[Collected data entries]
· · ·

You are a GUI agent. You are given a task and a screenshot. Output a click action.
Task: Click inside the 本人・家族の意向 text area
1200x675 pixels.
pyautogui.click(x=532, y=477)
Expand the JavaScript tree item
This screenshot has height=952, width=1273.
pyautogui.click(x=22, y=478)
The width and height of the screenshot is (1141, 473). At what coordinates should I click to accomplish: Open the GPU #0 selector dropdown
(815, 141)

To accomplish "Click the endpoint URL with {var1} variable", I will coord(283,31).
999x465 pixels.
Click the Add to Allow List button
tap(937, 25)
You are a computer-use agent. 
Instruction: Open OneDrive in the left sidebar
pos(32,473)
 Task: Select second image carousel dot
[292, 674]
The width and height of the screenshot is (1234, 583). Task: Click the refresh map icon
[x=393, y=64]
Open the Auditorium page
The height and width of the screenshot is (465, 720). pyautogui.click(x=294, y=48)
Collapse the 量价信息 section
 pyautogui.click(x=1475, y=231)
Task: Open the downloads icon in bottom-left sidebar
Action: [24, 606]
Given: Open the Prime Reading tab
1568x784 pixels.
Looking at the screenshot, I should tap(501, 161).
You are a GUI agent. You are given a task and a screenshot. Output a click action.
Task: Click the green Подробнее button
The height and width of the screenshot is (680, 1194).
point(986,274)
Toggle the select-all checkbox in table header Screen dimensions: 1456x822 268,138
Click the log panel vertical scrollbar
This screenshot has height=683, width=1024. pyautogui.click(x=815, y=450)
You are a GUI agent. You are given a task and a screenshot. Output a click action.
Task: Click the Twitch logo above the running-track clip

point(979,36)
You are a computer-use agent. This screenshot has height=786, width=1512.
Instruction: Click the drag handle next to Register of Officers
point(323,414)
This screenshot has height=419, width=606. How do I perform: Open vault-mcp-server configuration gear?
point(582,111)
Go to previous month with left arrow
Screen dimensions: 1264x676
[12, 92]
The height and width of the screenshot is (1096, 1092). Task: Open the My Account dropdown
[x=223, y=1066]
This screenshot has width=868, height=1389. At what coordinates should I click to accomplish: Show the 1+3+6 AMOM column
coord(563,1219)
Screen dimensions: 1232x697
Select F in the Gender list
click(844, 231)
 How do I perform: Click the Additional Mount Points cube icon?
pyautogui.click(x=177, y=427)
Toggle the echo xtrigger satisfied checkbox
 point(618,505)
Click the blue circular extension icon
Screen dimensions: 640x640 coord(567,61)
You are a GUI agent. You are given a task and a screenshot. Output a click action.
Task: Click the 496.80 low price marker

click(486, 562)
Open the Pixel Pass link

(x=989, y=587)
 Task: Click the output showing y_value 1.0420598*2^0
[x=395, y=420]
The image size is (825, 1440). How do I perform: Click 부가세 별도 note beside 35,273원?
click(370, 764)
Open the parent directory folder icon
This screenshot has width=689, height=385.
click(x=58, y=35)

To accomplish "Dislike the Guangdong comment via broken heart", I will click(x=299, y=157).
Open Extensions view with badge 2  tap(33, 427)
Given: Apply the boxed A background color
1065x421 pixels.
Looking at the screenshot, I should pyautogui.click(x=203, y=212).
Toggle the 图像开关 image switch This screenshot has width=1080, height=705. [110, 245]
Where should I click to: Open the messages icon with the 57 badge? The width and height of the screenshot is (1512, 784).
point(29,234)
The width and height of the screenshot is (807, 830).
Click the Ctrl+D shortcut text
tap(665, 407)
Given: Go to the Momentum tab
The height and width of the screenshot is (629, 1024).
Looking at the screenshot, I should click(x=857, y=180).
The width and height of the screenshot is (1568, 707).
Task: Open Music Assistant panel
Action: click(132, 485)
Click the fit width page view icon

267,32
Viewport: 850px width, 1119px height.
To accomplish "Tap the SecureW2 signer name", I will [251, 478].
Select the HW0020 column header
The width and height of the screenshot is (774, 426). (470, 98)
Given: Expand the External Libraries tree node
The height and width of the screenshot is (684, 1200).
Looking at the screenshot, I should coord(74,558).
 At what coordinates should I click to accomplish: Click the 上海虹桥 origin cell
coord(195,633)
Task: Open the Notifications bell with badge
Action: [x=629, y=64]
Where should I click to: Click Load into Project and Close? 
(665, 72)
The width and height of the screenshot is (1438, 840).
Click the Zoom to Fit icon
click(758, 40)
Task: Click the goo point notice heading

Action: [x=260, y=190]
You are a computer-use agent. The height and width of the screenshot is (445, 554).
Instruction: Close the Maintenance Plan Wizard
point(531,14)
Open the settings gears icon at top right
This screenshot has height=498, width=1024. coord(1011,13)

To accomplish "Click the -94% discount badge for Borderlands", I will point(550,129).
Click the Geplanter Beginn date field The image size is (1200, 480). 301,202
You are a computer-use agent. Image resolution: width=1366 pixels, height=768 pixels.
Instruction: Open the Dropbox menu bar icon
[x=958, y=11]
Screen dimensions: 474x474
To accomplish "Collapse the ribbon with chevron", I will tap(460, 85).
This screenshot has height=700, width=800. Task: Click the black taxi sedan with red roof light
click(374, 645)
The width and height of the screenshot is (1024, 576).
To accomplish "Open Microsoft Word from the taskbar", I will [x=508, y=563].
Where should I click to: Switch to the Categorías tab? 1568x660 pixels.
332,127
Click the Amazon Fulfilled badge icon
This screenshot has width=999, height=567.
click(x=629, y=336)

· · ·

▶ _TASK DETAILS_: Write out each line exactly, starting with the line that contains "Instruction: Close the" and stopping after the last line of the data.

▶ _EXERCISE RESULT_:
Instruction: Close the Maintenance Plan Wizard
point(531,14)
Open the settings gears icon at top right
This screenshot has height=498, width=1024. coord(1011,13)

To accomplish "Click the -94% discount badge for Borderlands", I will point(550,129).
Click the Geplanter Beginn date field The image size is (1200, 480). 301,202
You are a computer-use agent. Image resolution: width=1366 pixels, height=768 pixels.
Instruction: Open the Dropbox menu bar icon
[x=958, y=11]
Screen dimensions: 474x474
To accomplish "Collapse the ribbon with chevron", I will tap(460, 85).
This screenshot has height=700, width=800. Task: Click the black taxi sedan with red roof light
click(374, 645)
The width and height of the screenshot is (1024, 576).
To accomplish "Open Microsoft Word from the taskbar", I will [x=508, y=563].
Where should I click to: Switch to the Categorías tab? 1568x660 pixels.
332,127
Click the Amazon Fulfilled badge icon
This screenshot has width=999, height=567.
click(x=629, y=336)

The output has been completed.